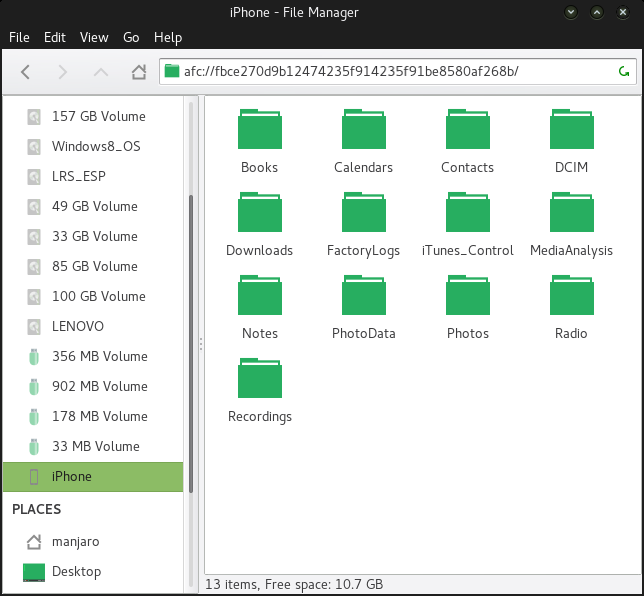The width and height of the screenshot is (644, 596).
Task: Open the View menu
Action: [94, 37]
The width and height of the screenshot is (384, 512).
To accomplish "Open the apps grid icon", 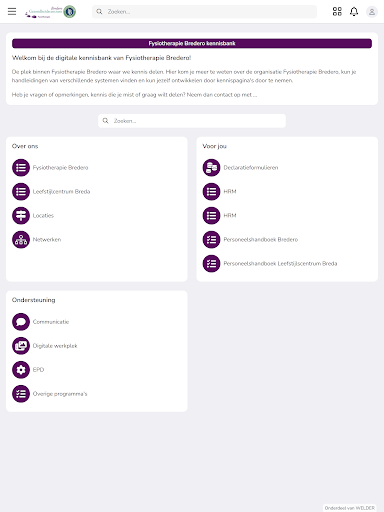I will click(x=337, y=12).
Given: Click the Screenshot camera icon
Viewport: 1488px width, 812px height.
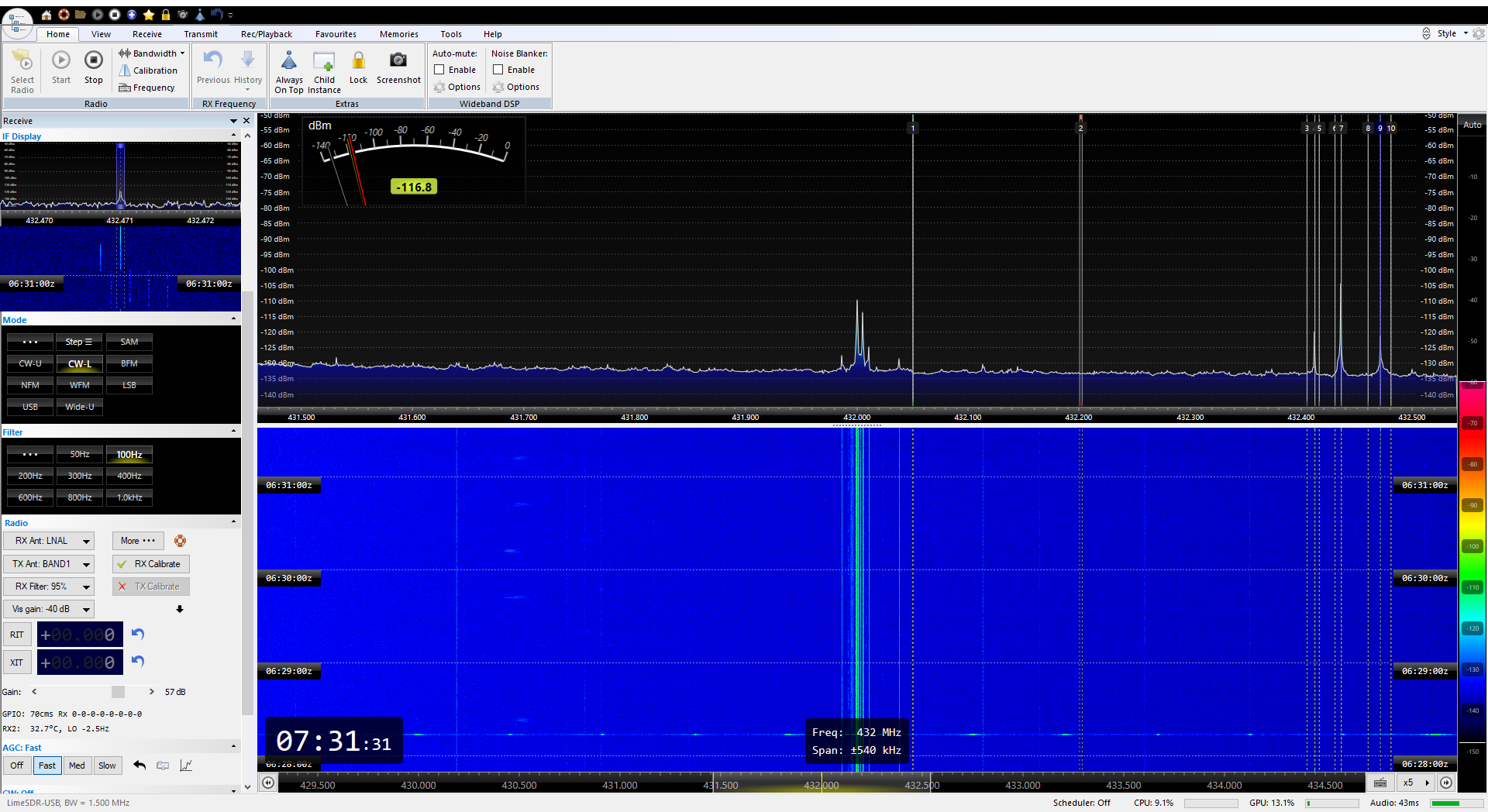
________
:: EXERCISE INSTRUCTIONS ::
When you reach the line containing "Given: Click the Screenshot camera icon" in the listing above, reproduce it and every line after it through the last, exactly; omit the pictures.

:: SOLUTION TO THE PROBLEM ::
Given: Click the Screenshot camera icon
Viewport: 1488px width, 812px height.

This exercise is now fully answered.